В те времена, когда мы ездили за границу, то слышали там, что у нас, дескать, не журналистика, а пропаганда. Но мы все по-другому к этому относились. Да, пропаганда у нас действительно была, но были и очерки в "Известиях", в "Советской России", документальные очерки на телевидении, которые защищали простого человека, боролись с коррупцией. Мне думается, что грехопадение российской журналистики началось с предательства. С предательства самого себя, когда ты брал деньги и писал заказной материал, пытаясь спасти свою семью. И это предательство впоследствии привело к очень большим бедам для самого себя. Если ты сам себя уличил в предательстве, то сколько ты увидишь предательства вокруг по отношению к тебе! Я потерял очень многих друзей, людей, с которыми дружил в школе и в институте.
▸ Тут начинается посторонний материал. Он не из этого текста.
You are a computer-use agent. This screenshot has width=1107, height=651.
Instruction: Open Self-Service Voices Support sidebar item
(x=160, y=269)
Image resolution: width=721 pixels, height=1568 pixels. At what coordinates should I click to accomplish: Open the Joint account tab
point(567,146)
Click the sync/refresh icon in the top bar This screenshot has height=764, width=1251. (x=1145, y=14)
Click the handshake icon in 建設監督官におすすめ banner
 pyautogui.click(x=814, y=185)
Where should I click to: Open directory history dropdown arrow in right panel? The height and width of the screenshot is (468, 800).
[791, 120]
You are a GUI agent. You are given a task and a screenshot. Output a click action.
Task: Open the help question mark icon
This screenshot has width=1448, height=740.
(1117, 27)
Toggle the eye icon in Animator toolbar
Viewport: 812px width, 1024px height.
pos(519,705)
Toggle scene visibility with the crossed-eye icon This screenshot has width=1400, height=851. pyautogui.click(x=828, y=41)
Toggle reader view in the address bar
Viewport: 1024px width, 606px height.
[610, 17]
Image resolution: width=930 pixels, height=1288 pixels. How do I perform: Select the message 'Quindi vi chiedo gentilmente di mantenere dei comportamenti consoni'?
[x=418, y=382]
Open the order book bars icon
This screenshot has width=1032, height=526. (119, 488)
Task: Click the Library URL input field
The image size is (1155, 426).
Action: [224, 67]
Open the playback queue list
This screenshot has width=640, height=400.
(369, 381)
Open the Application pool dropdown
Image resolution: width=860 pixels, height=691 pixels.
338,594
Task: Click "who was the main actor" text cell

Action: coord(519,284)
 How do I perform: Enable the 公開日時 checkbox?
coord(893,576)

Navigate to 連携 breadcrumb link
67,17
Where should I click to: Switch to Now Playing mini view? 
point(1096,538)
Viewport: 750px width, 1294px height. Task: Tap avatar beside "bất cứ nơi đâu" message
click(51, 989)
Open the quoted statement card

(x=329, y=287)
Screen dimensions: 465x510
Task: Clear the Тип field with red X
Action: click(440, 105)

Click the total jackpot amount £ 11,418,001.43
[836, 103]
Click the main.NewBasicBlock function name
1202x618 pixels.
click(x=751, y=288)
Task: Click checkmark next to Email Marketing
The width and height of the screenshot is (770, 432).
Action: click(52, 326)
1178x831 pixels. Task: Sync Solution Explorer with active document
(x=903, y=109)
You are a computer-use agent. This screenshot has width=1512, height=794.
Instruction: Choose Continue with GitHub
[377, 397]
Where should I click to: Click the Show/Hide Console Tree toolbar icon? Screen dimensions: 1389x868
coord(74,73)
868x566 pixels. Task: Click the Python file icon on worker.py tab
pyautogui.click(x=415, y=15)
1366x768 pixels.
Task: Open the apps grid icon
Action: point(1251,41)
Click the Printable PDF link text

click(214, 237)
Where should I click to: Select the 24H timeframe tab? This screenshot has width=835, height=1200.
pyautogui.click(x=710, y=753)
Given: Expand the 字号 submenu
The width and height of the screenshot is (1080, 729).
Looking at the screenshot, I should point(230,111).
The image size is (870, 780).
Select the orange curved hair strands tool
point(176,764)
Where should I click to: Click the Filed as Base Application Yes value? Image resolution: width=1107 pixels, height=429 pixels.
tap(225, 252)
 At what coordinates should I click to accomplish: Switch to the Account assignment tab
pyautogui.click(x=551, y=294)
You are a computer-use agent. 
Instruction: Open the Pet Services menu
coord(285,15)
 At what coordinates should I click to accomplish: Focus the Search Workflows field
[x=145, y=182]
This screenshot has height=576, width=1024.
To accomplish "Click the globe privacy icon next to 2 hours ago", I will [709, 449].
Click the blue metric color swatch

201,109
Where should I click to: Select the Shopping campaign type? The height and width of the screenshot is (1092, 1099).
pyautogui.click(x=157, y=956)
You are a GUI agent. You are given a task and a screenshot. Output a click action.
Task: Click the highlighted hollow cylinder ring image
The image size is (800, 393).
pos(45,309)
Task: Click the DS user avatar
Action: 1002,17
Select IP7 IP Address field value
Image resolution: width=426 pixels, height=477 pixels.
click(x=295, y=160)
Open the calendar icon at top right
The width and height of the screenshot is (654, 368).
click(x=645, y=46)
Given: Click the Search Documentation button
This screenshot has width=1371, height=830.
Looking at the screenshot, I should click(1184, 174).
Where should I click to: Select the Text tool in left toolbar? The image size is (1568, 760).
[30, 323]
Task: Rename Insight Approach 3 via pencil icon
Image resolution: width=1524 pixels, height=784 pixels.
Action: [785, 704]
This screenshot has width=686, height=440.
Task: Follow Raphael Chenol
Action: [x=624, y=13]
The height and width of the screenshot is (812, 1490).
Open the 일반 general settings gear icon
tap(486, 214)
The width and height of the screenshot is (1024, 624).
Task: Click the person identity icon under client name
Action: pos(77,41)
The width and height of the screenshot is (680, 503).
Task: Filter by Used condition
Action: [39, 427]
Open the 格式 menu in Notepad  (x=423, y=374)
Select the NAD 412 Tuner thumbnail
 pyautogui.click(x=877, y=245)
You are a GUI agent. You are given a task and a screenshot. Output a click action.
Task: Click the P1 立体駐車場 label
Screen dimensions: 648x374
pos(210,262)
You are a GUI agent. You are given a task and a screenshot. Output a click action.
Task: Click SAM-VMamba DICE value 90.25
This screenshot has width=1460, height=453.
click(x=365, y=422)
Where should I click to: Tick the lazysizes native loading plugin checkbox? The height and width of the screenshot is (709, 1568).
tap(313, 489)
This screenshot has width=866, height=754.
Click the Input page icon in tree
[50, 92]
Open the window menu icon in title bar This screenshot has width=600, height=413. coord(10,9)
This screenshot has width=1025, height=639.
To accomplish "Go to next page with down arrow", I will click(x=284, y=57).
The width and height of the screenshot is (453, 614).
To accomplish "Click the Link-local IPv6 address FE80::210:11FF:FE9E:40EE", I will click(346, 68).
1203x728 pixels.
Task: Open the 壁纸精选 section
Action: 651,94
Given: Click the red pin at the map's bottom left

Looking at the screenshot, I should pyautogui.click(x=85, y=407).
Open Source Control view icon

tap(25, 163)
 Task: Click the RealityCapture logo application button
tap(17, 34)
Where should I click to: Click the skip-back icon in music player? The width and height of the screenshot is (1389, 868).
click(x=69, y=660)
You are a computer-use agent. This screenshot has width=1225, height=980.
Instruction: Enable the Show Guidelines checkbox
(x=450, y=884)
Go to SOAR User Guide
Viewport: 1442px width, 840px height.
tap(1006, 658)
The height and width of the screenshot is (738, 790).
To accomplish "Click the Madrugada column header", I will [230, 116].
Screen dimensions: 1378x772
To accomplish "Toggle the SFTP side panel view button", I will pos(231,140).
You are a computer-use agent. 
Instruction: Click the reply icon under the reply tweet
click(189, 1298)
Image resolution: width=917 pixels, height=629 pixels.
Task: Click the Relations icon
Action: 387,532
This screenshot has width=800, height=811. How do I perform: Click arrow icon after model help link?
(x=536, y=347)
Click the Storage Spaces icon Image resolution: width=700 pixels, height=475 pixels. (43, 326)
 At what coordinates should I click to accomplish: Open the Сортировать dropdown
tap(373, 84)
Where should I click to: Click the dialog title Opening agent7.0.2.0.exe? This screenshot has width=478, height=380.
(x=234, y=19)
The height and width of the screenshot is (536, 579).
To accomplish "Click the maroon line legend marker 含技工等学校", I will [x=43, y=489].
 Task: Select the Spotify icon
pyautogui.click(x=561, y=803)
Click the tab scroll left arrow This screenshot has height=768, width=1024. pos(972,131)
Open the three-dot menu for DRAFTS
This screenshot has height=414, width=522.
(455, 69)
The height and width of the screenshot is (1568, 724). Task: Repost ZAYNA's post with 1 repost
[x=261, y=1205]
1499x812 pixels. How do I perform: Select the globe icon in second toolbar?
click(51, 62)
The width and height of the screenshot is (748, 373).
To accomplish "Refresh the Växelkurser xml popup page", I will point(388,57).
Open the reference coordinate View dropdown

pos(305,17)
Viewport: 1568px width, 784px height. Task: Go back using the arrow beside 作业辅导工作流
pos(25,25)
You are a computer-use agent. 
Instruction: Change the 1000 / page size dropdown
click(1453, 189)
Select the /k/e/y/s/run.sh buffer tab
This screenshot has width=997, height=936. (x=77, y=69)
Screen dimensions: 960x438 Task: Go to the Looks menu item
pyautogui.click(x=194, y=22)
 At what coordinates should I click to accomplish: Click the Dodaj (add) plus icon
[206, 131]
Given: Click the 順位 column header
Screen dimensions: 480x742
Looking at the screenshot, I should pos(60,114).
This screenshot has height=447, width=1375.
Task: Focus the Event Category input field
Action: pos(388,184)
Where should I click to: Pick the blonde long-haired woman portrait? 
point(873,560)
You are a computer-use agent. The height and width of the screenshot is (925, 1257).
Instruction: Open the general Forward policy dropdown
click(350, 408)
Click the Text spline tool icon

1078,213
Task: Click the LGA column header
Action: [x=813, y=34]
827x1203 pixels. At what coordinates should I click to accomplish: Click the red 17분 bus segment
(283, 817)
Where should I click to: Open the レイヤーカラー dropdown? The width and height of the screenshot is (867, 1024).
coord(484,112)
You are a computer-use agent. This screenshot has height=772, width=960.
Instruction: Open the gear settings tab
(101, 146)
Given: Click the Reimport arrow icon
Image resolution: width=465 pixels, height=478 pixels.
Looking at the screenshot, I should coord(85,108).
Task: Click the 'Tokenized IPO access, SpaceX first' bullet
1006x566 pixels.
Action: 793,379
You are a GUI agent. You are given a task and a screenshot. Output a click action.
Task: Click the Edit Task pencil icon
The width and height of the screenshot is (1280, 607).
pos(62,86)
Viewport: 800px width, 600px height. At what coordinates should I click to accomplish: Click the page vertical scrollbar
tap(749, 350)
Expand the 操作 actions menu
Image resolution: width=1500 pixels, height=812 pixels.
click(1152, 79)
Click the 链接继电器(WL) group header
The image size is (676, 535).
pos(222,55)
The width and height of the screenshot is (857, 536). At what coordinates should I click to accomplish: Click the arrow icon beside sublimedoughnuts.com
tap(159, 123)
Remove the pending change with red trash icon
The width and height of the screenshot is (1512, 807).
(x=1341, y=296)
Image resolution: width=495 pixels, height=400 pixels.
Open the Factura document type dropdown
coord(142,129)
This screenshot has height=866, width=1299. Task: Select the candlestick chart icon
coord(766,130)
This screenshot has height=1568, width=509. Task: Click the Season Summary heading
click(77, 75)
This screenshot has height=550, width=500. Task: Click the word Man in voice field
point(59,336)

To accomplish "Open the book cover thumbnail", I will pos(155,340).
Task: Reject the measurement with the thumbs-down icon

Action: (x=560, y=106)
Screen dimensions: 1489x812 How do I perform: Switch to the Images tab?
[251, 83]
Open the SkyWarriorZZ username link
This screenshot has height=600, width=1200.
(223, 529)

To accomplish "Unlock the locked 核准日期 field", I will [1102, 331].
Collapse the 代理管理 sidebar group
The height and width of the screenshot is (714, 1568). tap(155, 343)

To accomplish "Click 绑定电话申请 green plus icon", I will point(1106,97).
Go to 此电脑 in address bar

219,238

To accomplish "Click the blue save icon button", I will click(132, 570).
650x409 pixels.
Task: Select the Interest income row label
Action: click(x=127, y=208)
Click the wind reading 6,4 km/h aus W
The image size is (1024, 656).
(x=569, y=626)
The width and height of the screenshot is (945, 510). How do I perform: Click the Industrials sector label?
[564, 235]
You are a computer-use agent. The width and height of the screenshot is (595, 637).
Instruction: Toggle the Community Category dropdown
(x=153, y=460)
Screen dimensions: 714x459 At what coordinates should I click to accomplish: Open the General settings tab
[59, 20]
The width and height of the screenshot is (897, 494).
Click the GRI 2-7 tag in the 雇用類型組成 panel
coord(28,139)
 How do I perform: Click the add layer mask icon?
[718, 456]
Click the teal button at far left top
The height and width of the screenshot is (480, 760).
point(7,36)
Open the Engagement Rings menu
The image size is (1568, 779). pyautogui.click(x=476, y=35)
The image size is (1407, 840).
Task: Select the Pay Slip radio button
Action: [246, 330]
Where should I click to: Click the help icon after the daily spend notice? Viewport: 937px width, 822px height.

У меня был друг, который занимался космосом и тоже остался без работы. Когда мы встретились, то я почувствовал, что он относится ко мне как к виновному за крах его карьеры. Очень неприятно было. Предательство - самая страшная вещь. Если мы возьмем любую библейскую заповедь, то это искушение одно из самых сильных, когда ты можешь легко оправдаться, почему ты так поступил. Момент предательства касается не только тебя самого, но и оценки истории, оценки жизни твоих родителей. Меня ничто так не шокировало за последние годы, как предательство по отношению к нашим родителям.
Я имею в виду не только историю Отечественной войны. Наши родители были святыми людьми, они жили только ради будущего, будущего своих детей и будущего страны. В молодости я работал на Колыме. Сейчас мы говорим о разгуле преступности, о том, что дети пропадают, а на Колыме в шестидесятые-семидесятые годы работало много прекрасных людей, ученых, горняков, и большинство - бывшие зэки. Но это были в высшей степени высоконравственные люди. У них было желание помочь друг другу, была потрясающая искренность.
Помню одного грузина, который прошел лагеря, потом работал замдиректора завода горного оборудования. Он написал трактат "Колымская нация" - о людях, прошедших самые горькие, самые тяжелые испытания в жизни. Во время войны люди, которых по большому счету предали, на добытое золото покупали самолеты и танки, шли воевать и становились героями. Я сам об этом писал в газете. Нет, я не умиляюсь той жизнью, а говорю о том, что вера оставалась. Люди не предали самих себя и свои убеждения в тех страшных, нечеловеческих условиях.
Мне сегодня горько не только за родителей, которые воевали - и отец, и мать. Не только за бабушку из Архангельска, которая родила шестерых детей, все дети - участники войны - вернулись израненными… Но была любовь к Отечеству, никому не приходило в голову, что слово "патриотизм" станет бранным словом. Мы столько до основания разрушили в человеке… Да, наверное, во многом виноваты журналисты, которые пошли на поводу… И ничего к лучшему в жизни не изменится, пока мы не вернем себе веру.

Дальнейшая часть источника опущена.